Five years have gone since Irenebrination wished for a better integration between the scientific and creative disciplines for example via a fashion shoot in a scientific research laboratory. Since then lots of things happened and now it is not a rare practice for fashion designers to go and visit research laboratories together with other professional figures (such as architects) to look for inspiration (think about designer Iris Van Herpen visiting CERN with architect Philip Beesley).

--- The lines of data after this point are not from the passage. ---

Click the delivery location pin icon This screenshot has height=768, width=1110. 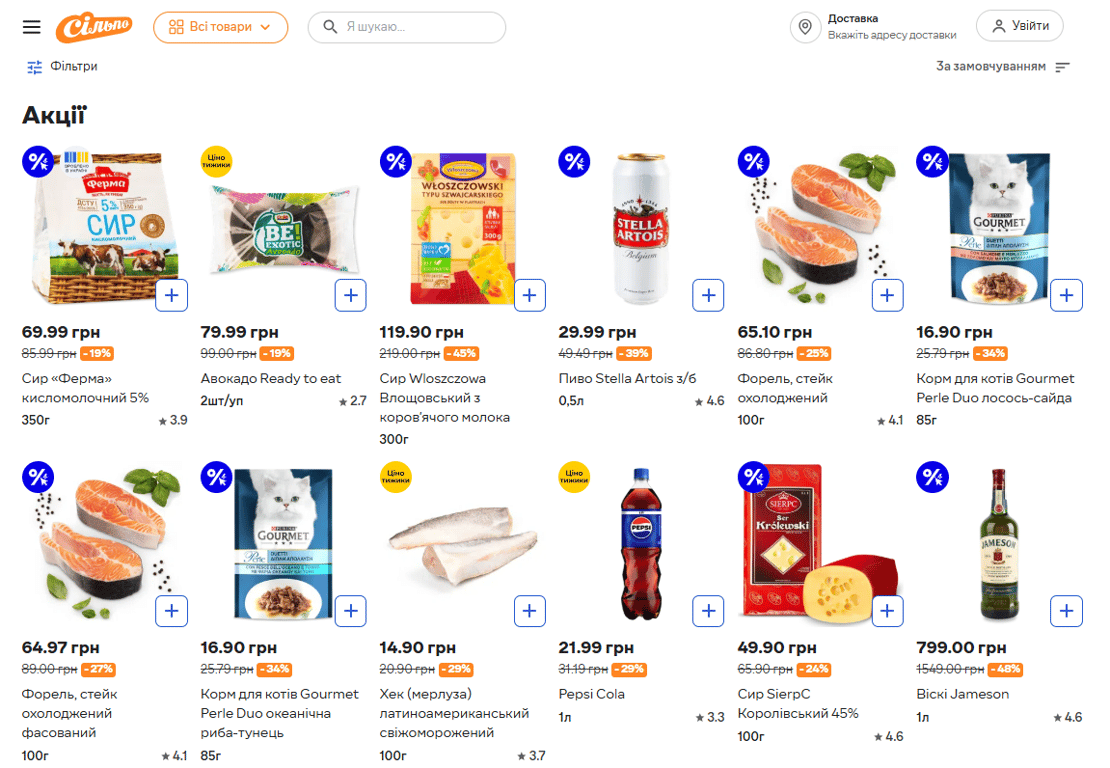pyautogui.click(x=805, y=27)
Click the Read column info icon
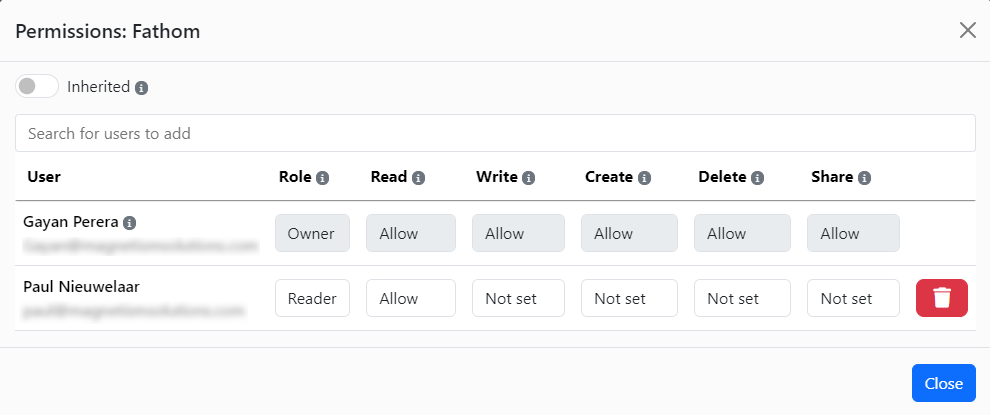This screenshot has height=415, width=990. point(418,178)
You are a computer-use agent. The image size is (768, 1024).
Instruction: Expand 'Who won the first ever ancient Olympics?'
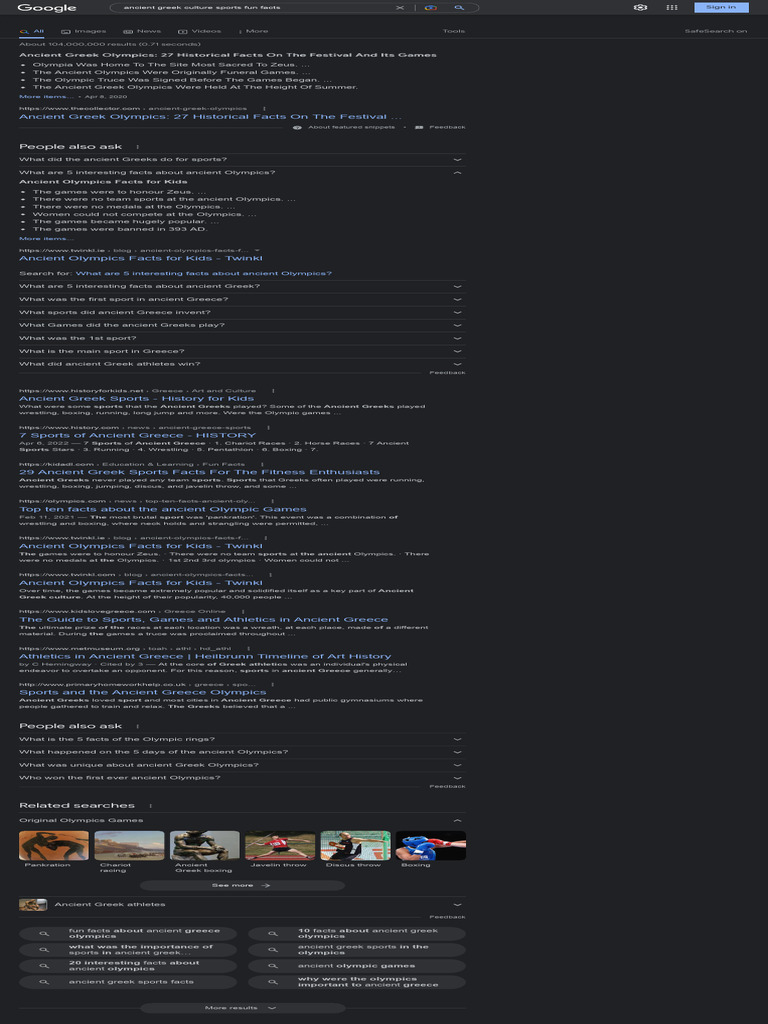pos(242,778)
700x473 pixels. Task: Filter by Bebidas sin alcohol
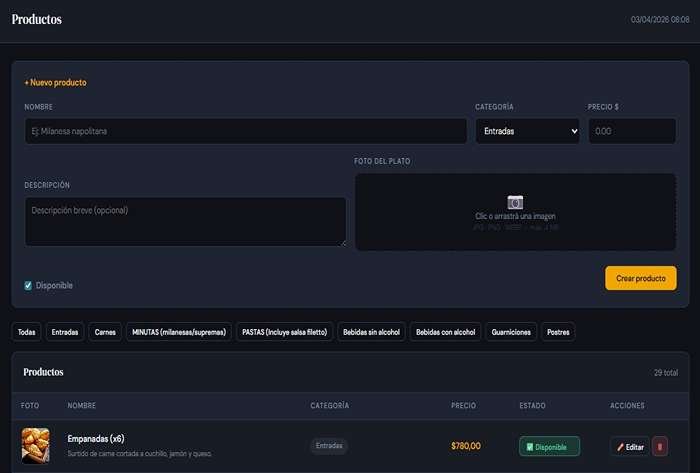click(371, 332)
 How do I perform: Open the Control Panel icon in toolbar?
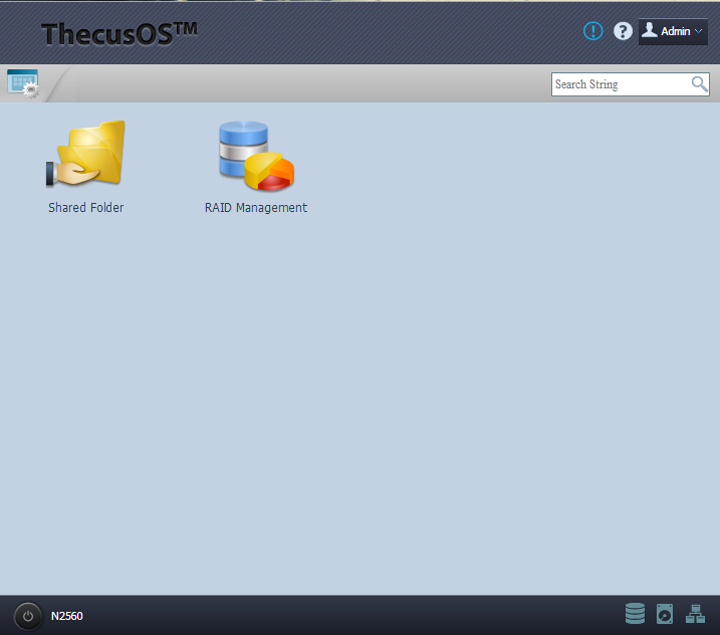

There are actually even projects that are currently pushing further the links between the performing arts and science such as a dance and opera film entitled "Symmetry" shot inside CERN's Large Hadron Collider (LHC). The film will be screened during the CineGlobe International Film Festival at the Globe of Science and Innovation next week (on Tuesday 24th March, at 8.00 p.m.; address: 385 Route de Meyrin, Meyrin, Switzerland)
Directed by Ruben van Leer, starring choreographer and dancer Lukas Timulak and Soprano Claron McFadden, and with music by Joep Franssens & Henry Vega, "Symmetry" focuses on a CERN researcher who is working on the theory of everything and ends up transforming himself into the smallest moving particle he was looking for.
While some scenes were shot inside the CERN and show dancers in suits and protective blue helmets moving around the spaces surrounding the Large Hadron Collider (LHC), other parts transport people in digital landscapes or in real spaces (the scenes shot in Uyuni in Bolivia, the largest mineral landscape in the world and the only place on earth visible to the human eye from the moon, represent the moment after the big bang) where the love story between the main characters Claron and Lukas unravels and where the search for the word's smallest particle becomes a philosophical rather than just a scientific matter.
The result is a mix of opera, dance, digital arts and science/physics focused on the giant particle accelerator. The opera has also got links with the actual researches that are being carried out at the LHC.
The opera is accompanied by the documentary "Symmetry Unravelled", a film by Juliette Stevens with Dr. Michael Doser, Prof. John Ellis (CERN) and Prof. Robbert Dijkgraaf (Dir. IAS Princeton).
If you are looking for a different kind of film about science, check out the programme of the CineGlobe International Film Festival at the Globe of Science and Innovation (until 29th March 2015). The theme of this year’s edition is "Convergence" and tackles art, cinema and science through several films that will be screened inside a geodesic dome, an installation that references the mysteries of dark matter.
The event also includes a series of workshops (How to make a pinhole camera with a tetrapak; the Art of the Timelapse; and Stop-motion animation) and interactions such as an eight-month Hackathon challenge to tell stories about science using the Oculus Rift.
The festival will conclude with a screening of Bram Conjaerts' documentary "The Ring", that follows the 27 km length of the LHC ring above ground and analyses the views of the local inhabitants about it. It looks like our wish for an integration between scientific and creative disciplines has more or less been granted.